Immediately after, she spent 3-years of independent study, traveling to archives and historical sites in NY, VA and Pennsylvania. Then she started participating in Living History Re-enactments, which can be defined as a portrayal of everyday activities such as cooking, cleaning, and medical care from a particular historical period. Her first re-enactment was during the 150th Anniversary of the Battle of Gettysburg. She portrayed a 22 year-old freewoman of color
McKnight is committed to influencing diversity in Living History interpretations. She recognizes the voice it can lend to contemporary movements such as Black Lives Matter.

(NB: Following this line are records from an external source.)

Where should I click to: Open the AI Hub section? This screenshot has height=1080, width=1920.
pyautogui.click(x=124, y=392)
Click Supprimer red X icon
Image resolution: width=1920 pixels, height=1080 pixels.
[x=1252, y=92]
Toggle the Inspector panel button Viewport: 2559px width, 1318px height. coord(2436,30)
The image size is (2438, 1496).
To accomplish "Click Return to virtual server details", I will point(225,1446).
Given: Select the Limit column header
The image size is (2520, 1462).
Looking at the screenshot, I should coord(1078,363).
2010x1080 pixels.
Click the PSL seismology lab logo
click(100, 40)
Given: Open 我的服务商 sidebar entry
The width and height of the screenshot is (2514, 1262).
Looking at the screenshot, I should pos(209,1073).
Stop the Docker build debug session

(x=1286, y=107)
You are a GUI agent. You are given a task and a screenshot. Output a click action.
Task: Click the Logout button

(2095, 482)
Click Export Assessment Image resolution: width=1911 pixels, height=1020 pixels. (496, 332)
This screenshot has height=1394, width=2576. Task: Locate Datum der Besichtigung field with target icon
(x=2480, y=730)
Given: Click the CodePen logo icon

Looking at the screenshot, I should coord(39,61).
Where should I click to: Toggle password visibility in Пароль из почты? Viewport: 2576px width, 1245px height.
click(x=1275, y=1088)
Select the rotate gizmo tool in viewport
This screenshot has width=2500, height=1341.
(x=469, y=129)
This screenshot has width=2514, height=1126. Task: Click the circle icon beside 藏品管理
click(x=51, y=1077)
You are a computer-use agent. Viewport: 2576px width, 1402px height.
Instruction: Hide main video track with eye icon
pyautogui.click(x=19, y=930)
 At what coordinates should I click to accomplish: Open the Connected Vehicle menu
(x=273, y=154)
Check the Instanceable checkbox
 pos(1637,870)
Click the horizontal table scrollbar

Today, there is a small representation of Black Living Historians and she is committed to changing that. She is confident that in 10 years she will not be the only one doing this forecasting, “there will be 20 black women living historians just in New York” alone.
This photo, shot by photographer Jeff Elkins, is of historian and author Al-Tony Gilmore. He is standing in front of event posters that he found in an Ohio junk shop. Gilmore has curated an invitation only museum dedicated to African American history.
Over the past few decades he has collected and filled his Bethesda Maryland home with over 7000 one of a kind treasures including “vintage movie posters, and important correspondence from black politicians and public figures.”
“A 2017 national survey report by the American Alliance of Museums reveals that whites hold 84 percent of curator, conservator, educator and other leadership positions in American museums. These jobs are critical; individuals with such titles build the collections and determine the topics of the exhibits and programs that are the central activities of cultural institutions….”
“In the late 1980s and early 1990s, U.S. Rep. Cardiss Collins, D-Ill., the first African-American woman to represent the Midwest in Congress, focused her attention on the ‘minority employment in senior-level managerial positions’ within museums in major American cities.”